BEGIN MATERIAL FOR THIS TASK

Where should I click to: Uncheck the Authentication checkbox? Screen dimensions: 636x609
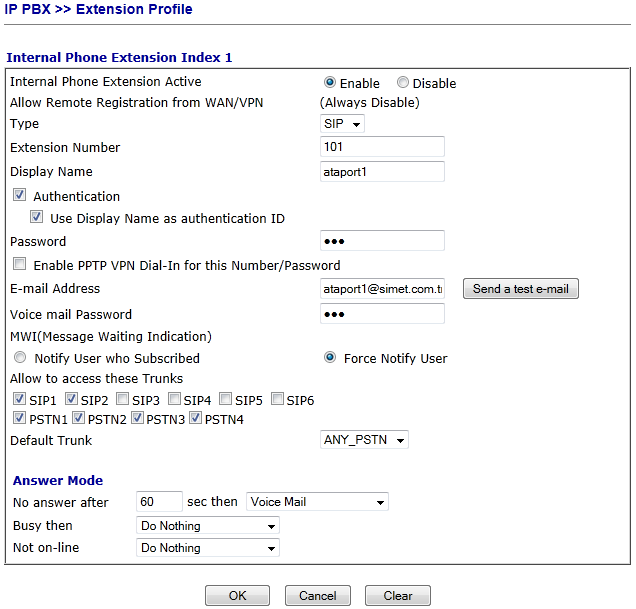coord(20,196)
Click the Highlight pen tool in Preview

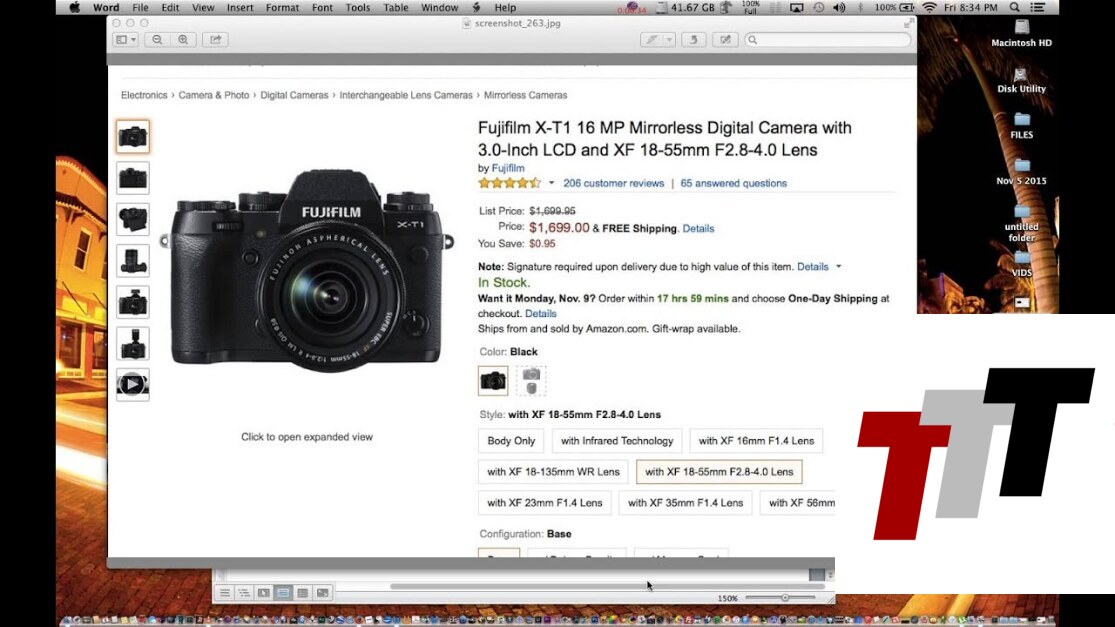653,40
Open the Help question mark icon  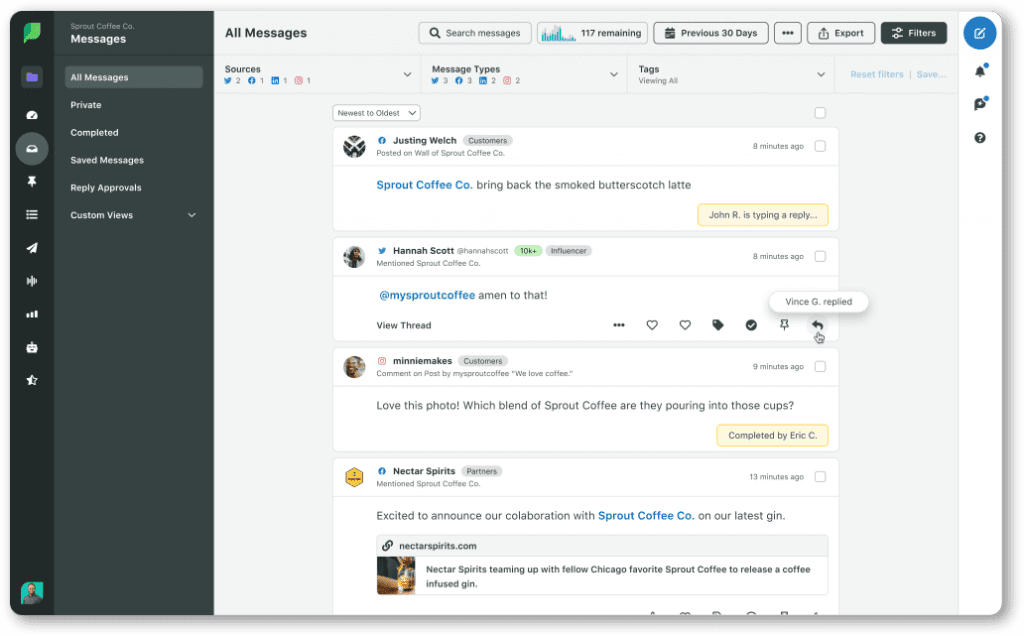coord(980,138)
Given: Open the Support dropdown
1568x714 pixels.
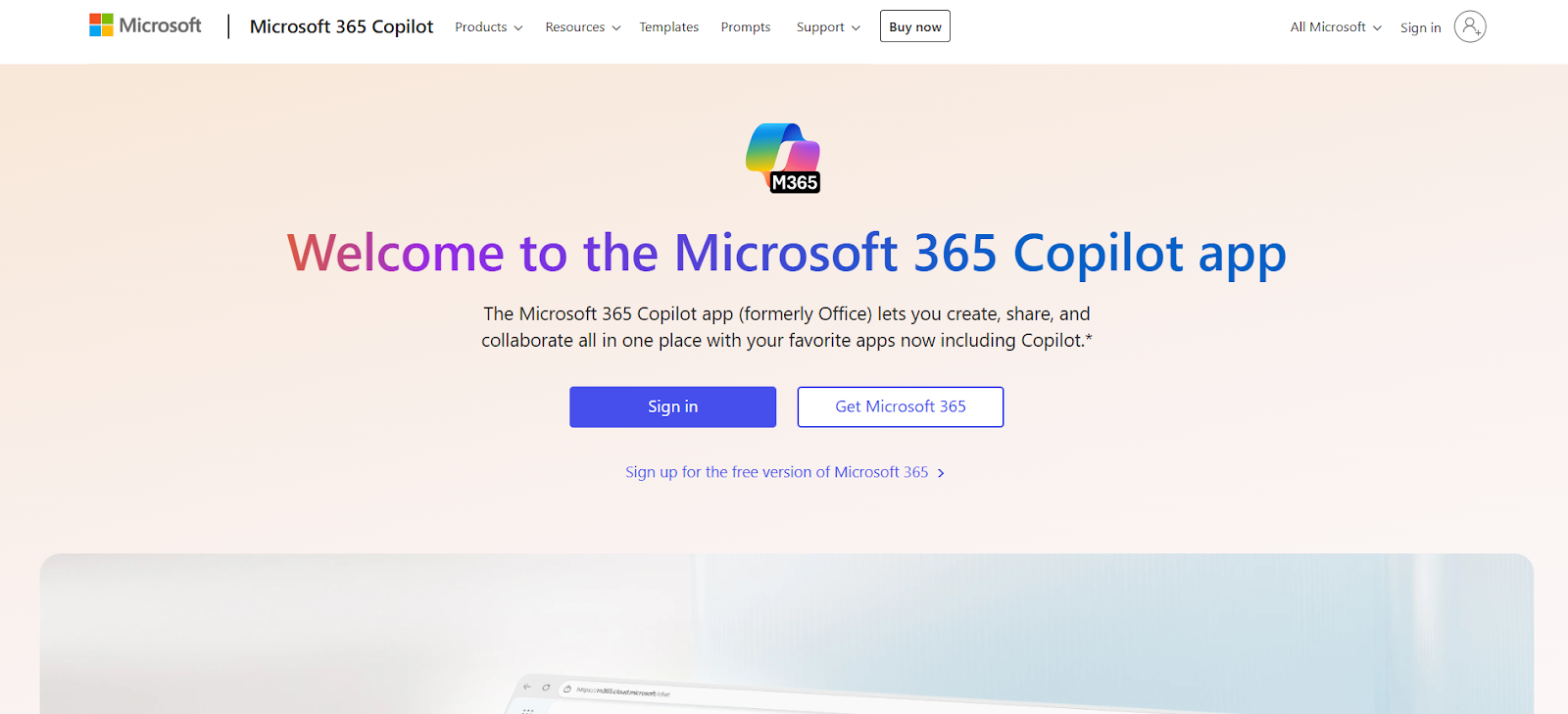Looking at the screenshot, I should click(826, 27).
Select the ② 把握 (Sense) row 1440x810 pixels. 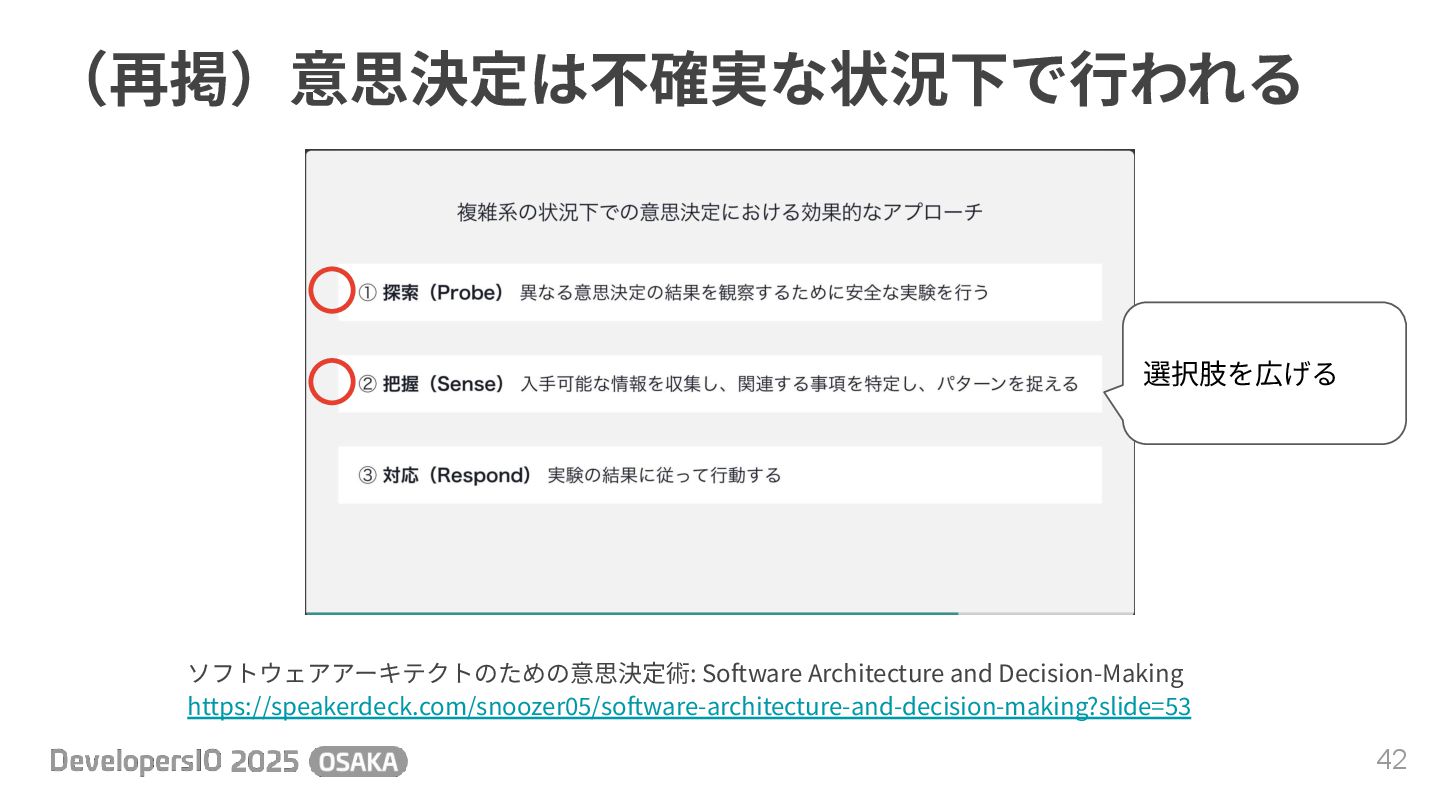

END MATERIAL FOR THIS TASK

* **TASK DESCRIPTION**
Using the listing above, write out exactly the lines from the one that holds "Given: Open the Support dropdown" through the last line, both included, and omit pictures.

* **WRITTEN SOLUTION**
Given: Open the Support dropdown
1568x714 pixels.
Looking at the screenshot, I should click(826, 27).
Select the ② 把握 (Sense) row 1440x810 pixels. 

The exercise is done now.